In How to Read a Book, authors Adler and Van Doren suggest identifying an author’s most important sentences to find their leading proposition. Once you’ve identified the primary proposition, paraphrase it in your own words to make sure you really understand its meaning.
Keep reading to learn the best way to find and unpack an author’s most important sentences.
Finding the Most Important Sentences
After identifying keywords, Adler and Van Doren recommend finding the author’s leading propositions in her most important sentences. Important sentences express parts of the author’s argument. Here are some tips on how to find them:
- Special sentences may be formatted stylistically or set apart (for example, with italics or underlining).
- The important words are often contained in the important sentences. Therefore, if you spot a keyword, pay special attention to the sentence it’s located in.
- Pay attention to words that confuse you, rather than words that grab your interest. (Shortform note: Remember, the goal of analytical reading is to increase your understanding. It’s perfectly fine to pause at a particularly interesting or entertaining sentence—but if your goal is to better understand the author’s ideas, your time is better spent wrestling with sentences you don’t immediately understand.)

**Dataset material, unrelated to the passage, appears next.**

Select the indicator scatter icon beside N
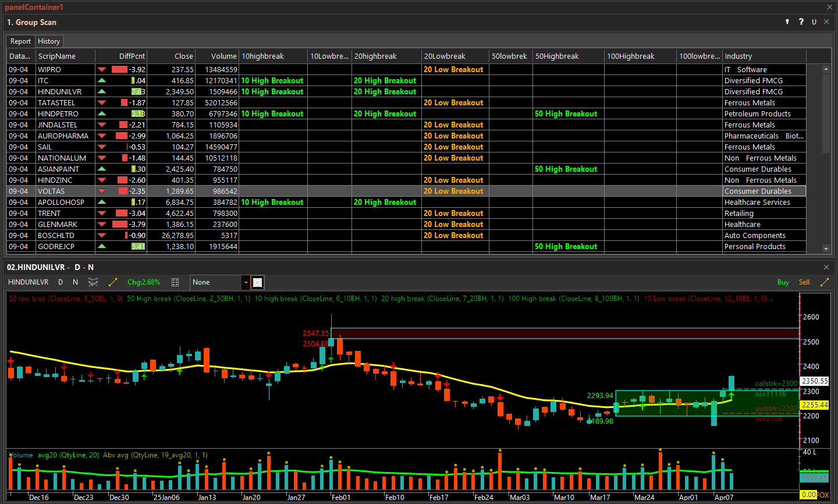This screenshot has width=838, height=504. pyautogui.click(x=93, y=282)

Finding Key Sentences in the Digital Age In the modern era, there are other, high-tech ways of identifying important sentences that Adler and Van Doren couldn’t imagine in 1972. For example, computer programmers in the field of natural language processing have developed algorithms capable of reading digital text and automatically identifying key terms and sentences. The program is partly based on the frequency of a given word in a text, but it has to distinguish between common-but-not-useful words (like “and” or “the”) and the actual keywords of the text. Once the program identifies the keywords based on frequency, it scans every single sentence and highlights those sentences with higher proportions of keywords—which is essentially a computerized version of the process that Adler and Van Doren recommend. |
Identifying Propositions
Adler and Van Doren also advise unpacking complicated sentences to find all the propositions the author is making. For example, in The Body Keeps the Score, author and psychiatrist Bessel van der Kolk writes, “No matter how much insight and understanding we develop, the rational brain is basically impotent to talk the emotional brain out of its own reality.” We can break this sentence down into at least five propositions:
- Scientists have developed at least some understanding of this subject.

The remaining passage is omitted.